Mercredi, en allant visiter une école dans le Bas-Cahos, nous nous arrêtons pour prendre en roue libre (en stop) deux de nos voisins de Bel Air. Il sont descendus à Petite Rivière de l’Artibonite, LA ville du coin, à quelques six heures de marche, pour acheter des garnitures pour un cercueil. L’un d’entre eux a déjà assemblé les planches, à la demande d’une famille dont l’un des siens est très malade. « L’ap mouri » (il va mourir). Moi, naïve : « Mais peut-être ne va-t-il pas mourir ? » Eux, sûrs d’eux, comme on déclame une évidence : « Il va mourir ».

Le même jour, alors que nous grimpions une pente raide pour nous rendre à l’école de Grand Rac, l’animateur communautaire qui nous accompagnait nous invitait à la prudence. Par chez lui, la veille, quelqu’un est tombé : son pied a roulé sur une roche, il a dévalé la pente, sa tête s’est fendue, il est mort.

En remontant la piste le surlendemain, vendredi, nous « donnons une roue libre » à quatre femmes. Je connais assez bien Cléane, l’une d’entre elles, elle enseigne à l’école de Veillon et était graduée du centre d’application couture l’année dernière, classe dont j’étais la marraine générale. (Elle a d’ailleurs gardé l’habitude de m’appeler « marraine ».) Je fais remarquer à David que nous sommes vendredi, jour d’école donc, et qu’une enseignante est dans notre voiture au lieu d’être en classe… Nous discutons avec Cléane, elle nous apprend qu’elle est descendue pour les funérailles de sa tante.

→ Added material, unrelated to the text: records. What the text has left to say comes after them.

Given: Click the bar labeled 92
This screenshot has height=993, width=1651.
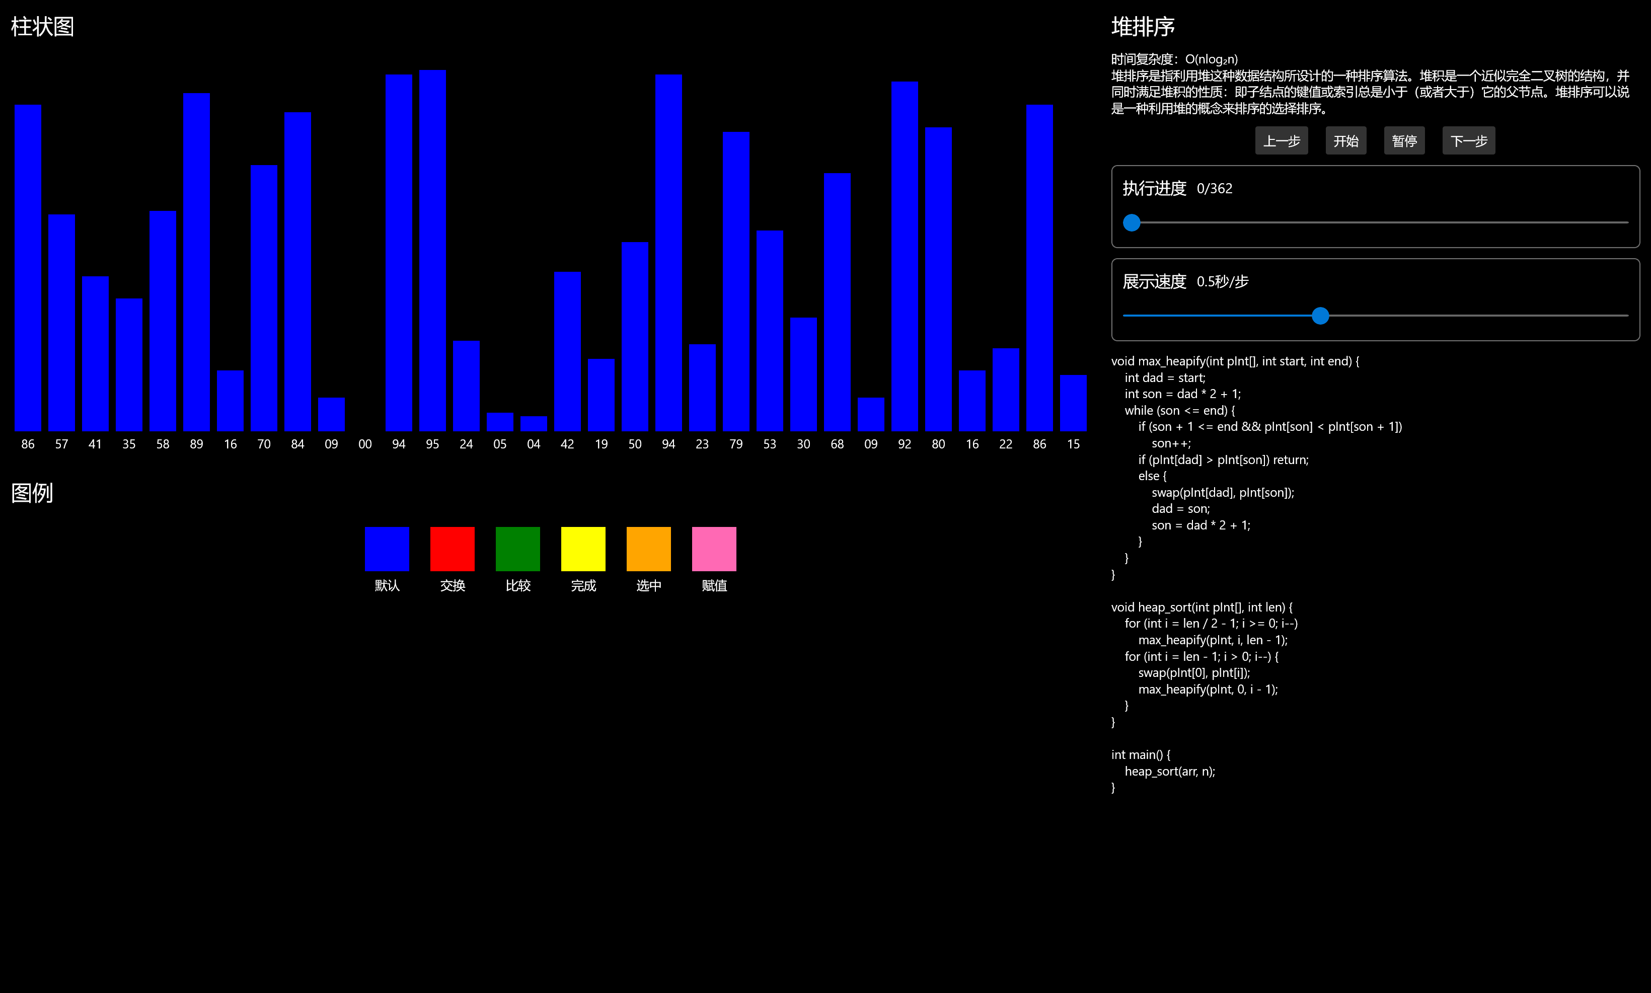Looking at the screenshot, I should [x=904, y=256].
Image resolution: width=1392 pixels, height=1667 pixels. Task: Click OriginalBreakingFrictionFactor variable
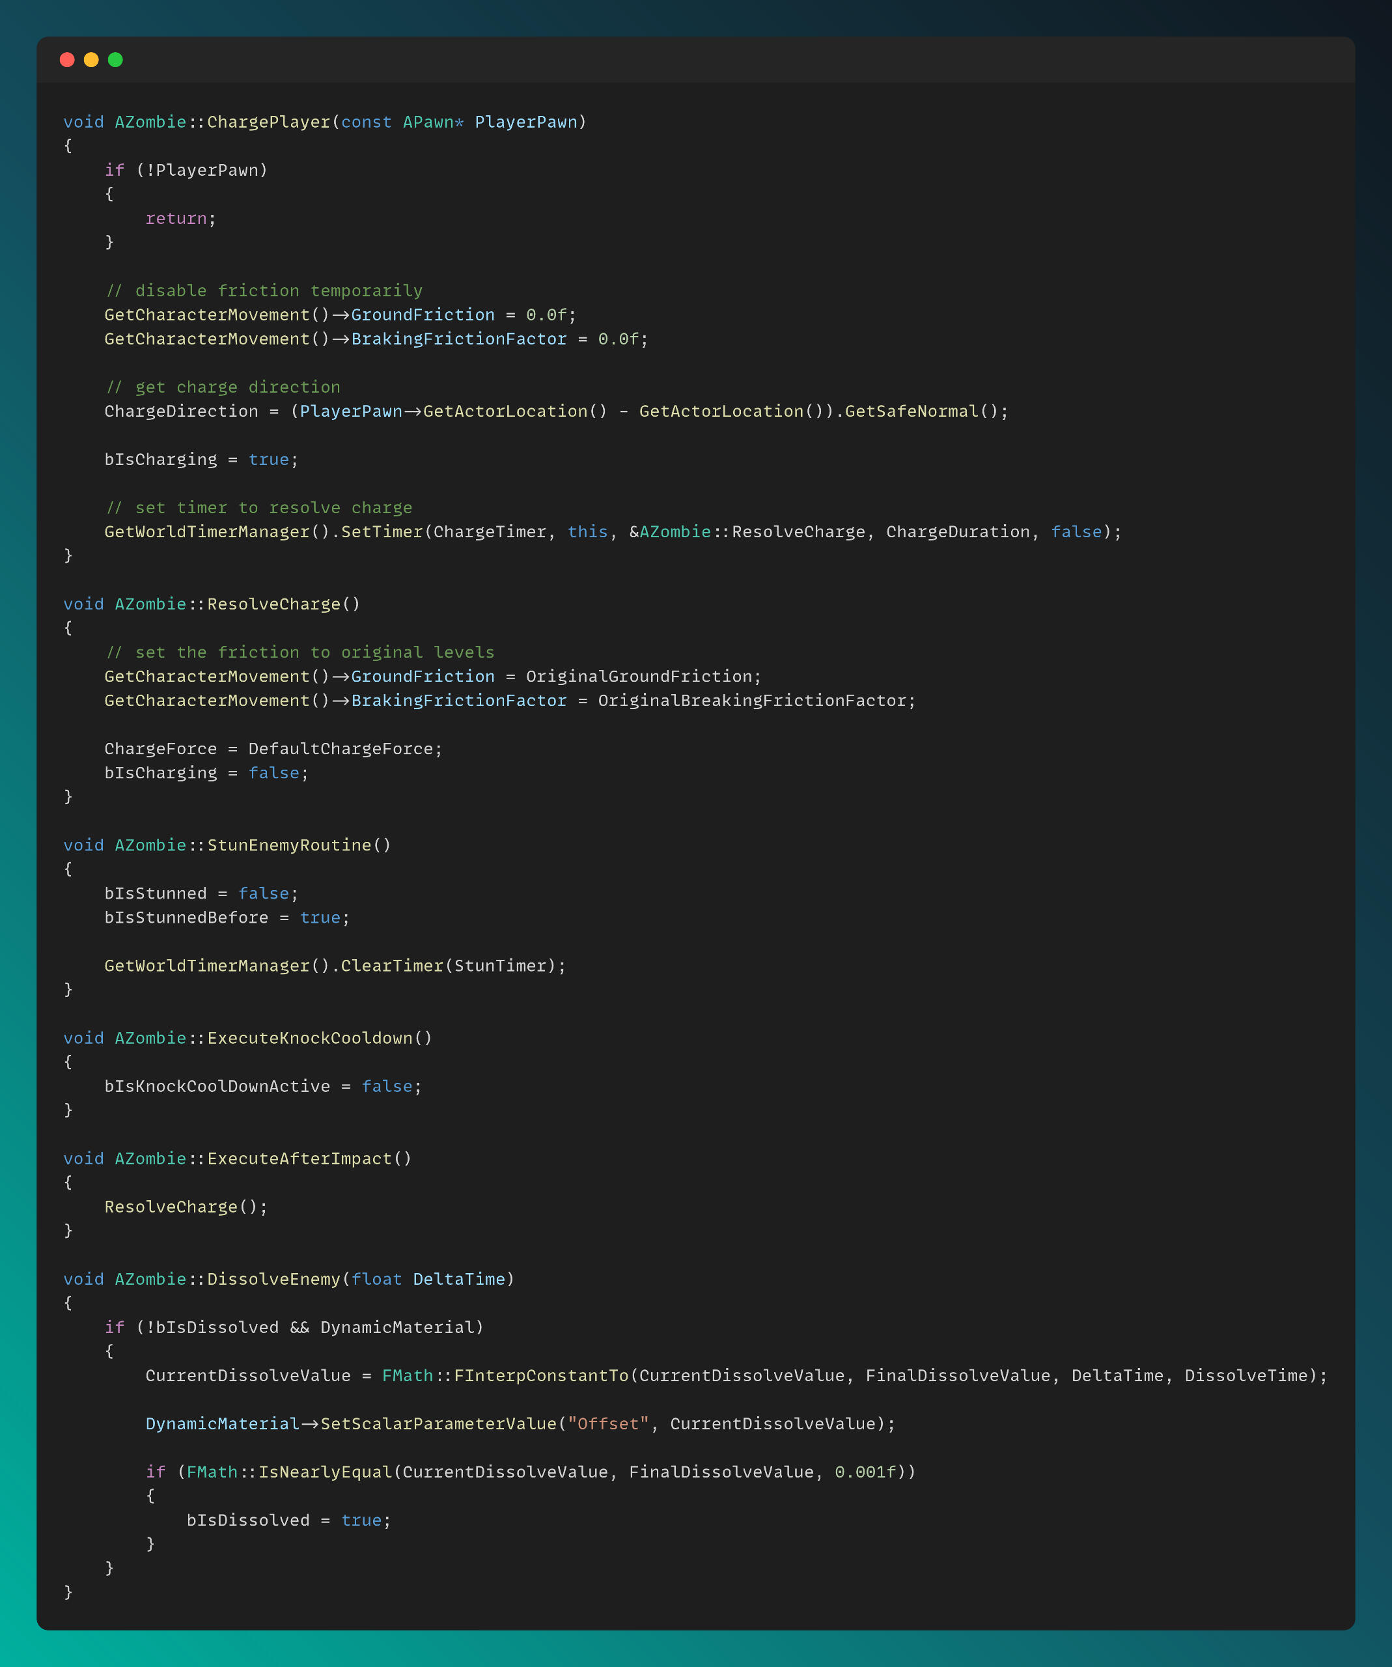752,701
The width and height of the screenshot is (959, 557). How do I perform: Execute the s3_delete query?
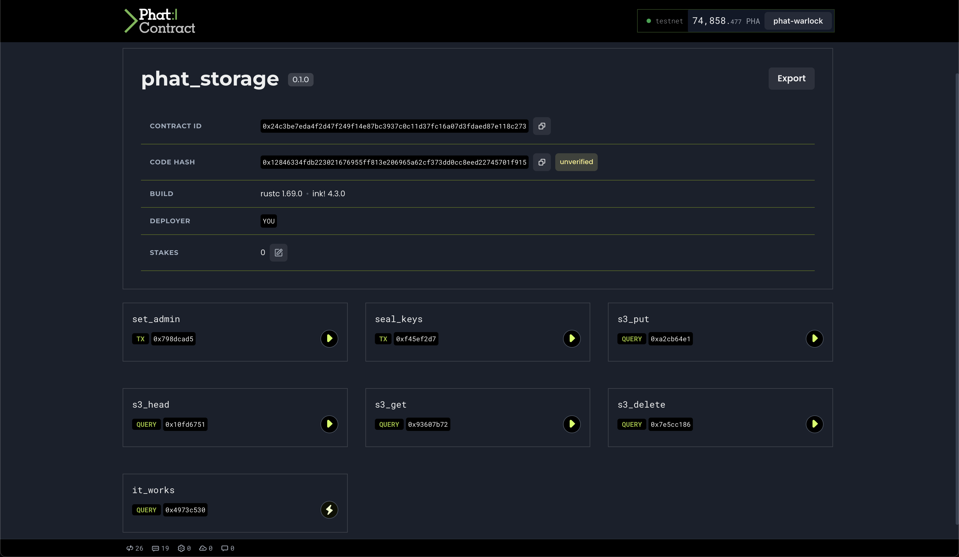pyautogui.click(x=814, y=424)
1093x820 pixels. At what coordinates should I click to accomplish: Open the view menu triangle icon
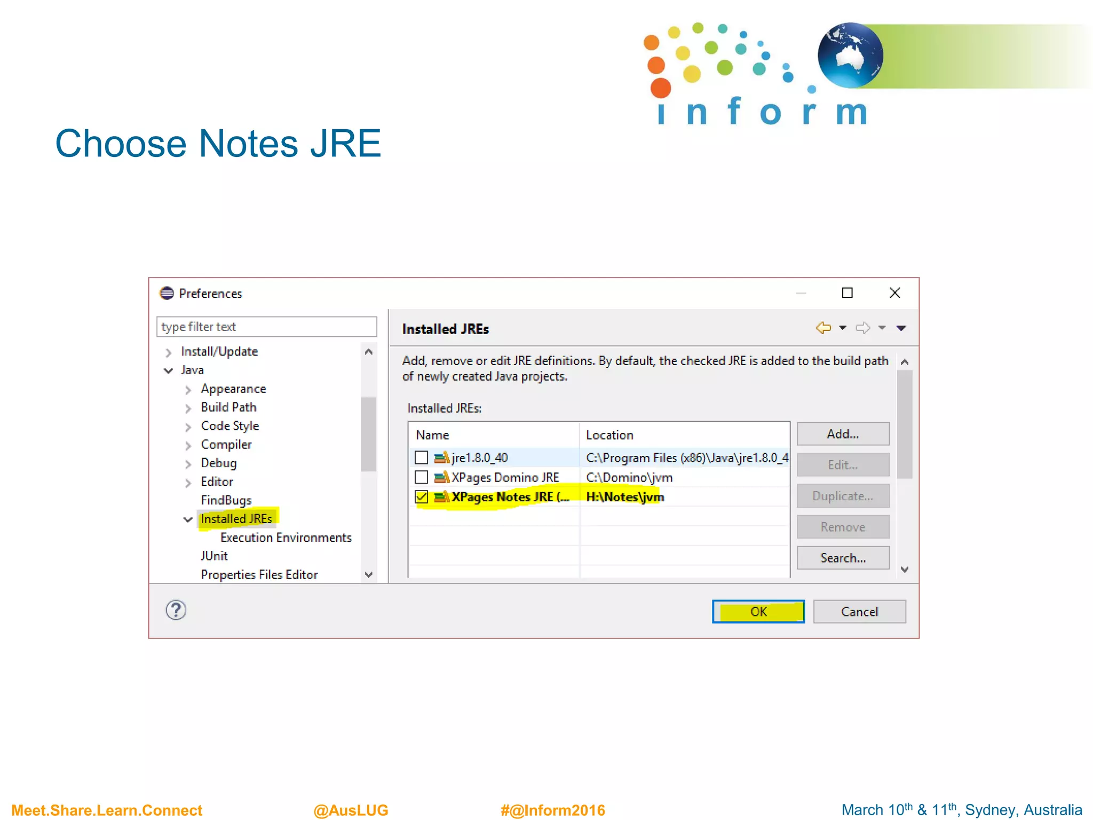(x=901, y=328)
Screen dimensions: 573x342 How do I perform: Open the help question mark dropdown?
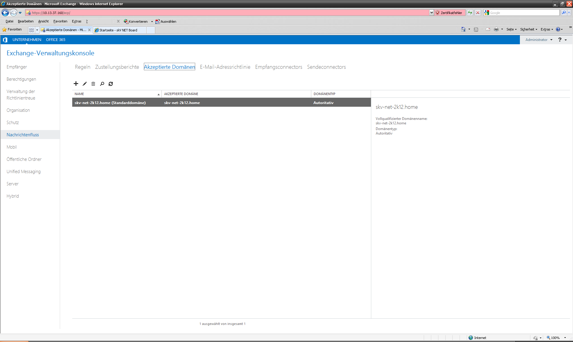tap(562, 40)

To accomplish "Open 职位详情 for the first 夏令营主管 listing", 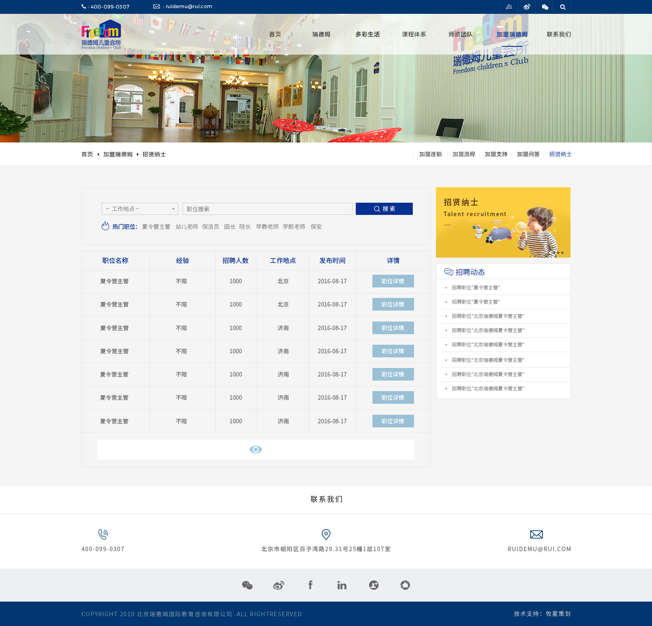I will point(393,281).
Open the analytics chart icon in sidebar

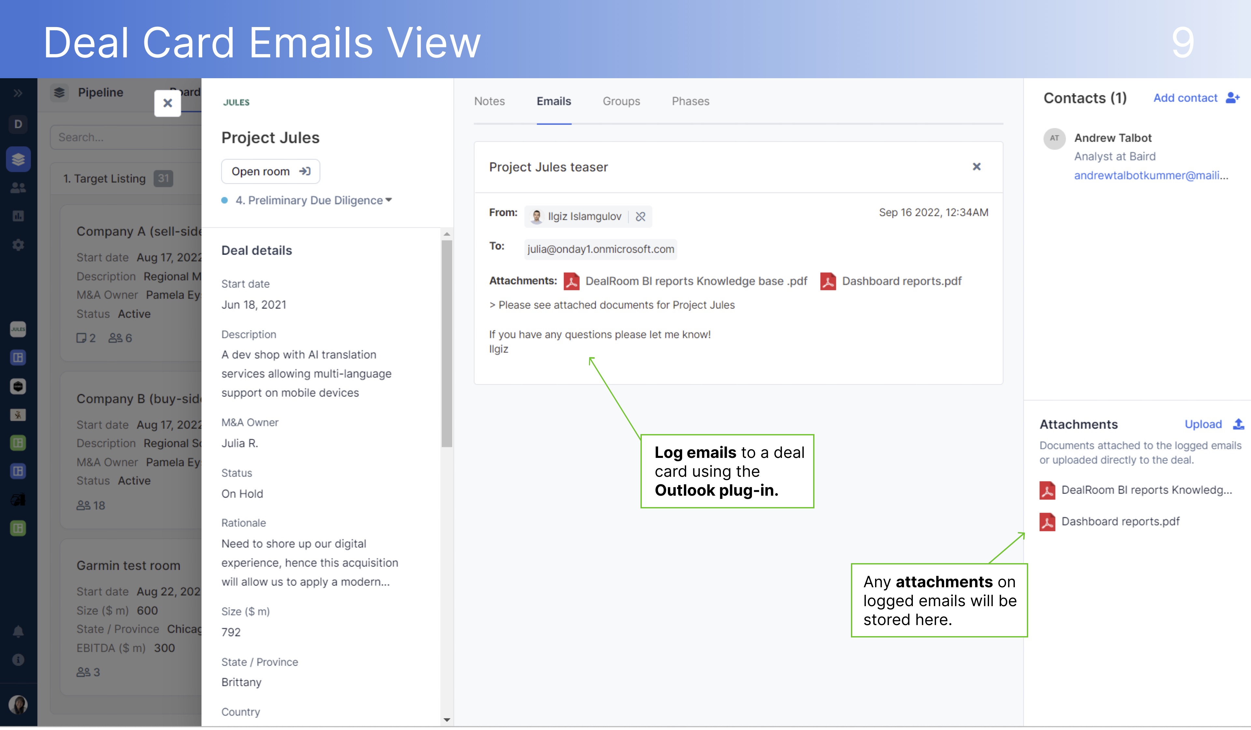pos(18,216)
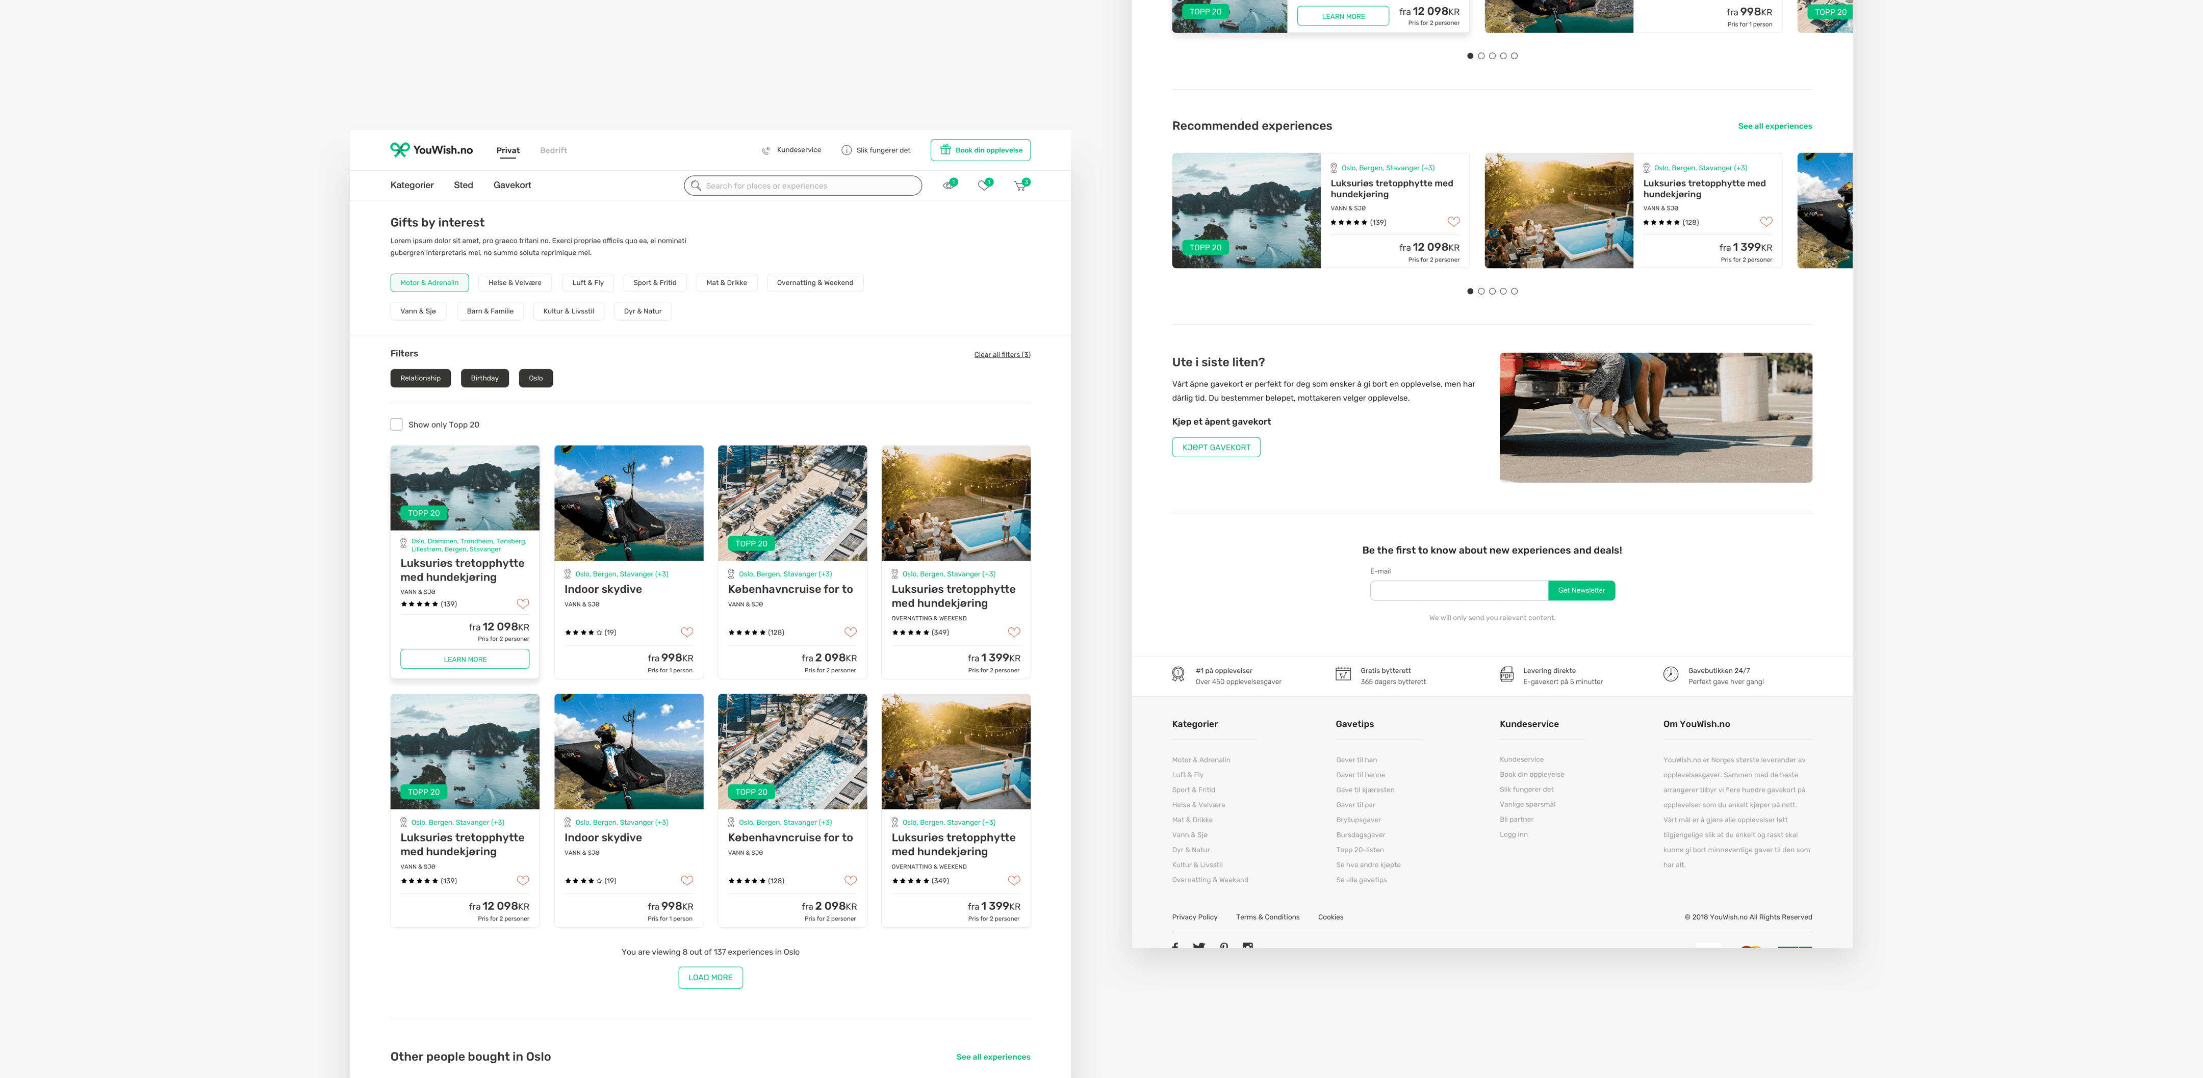The image size is (2203, 1078).
Task: Click the Kundeservice phone icon
Action: pos(766,150)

Il y a une quinzaine de jours, un gros orage a éclaté à Bois Carré, à côté de là où nous stationnons la voiture, soit à une heure de marche de Pérodin. Deux femmes ont été frappées par la foudre alors qu’elles revenaient du marché et sont décédées. Il s’agissait de deux belles-sœurs, habitant la même cour. L’une laisse un enfant, l’autre cinq. Dans les Cahos, on a beaucoup parlé de ces morts, accidentelles, justement parce qu’elles le sont. Comme me le faisait remarquer Élor, lorsque quelqu’un est couché, malade, on s’attend à son décès. Quand les gens ne sont pas souffrants, leur disparition est plus difficile à expliquer, à accepter.

L’espérance de vie en Haïti est de 50 ans environ. Toutes les semaines, quelqu’un de notre entourage perd un proche. Aujourd’hui, on nous a annoncé le décès du père d’Athéus, animateur communautaire avec lequel nous travaillons. Il arrive que les gens meurent de vieillesse, le père d’Athéus aurait eu plus de 90 ans paraît-il. Mais, ce n’est vraiment pas le cas le plus courant...

La vie en Haïti, dans les Cahos, c’est aussi, pour nous, apprendre à côtoyer la mort de manière quasi-quotidienne.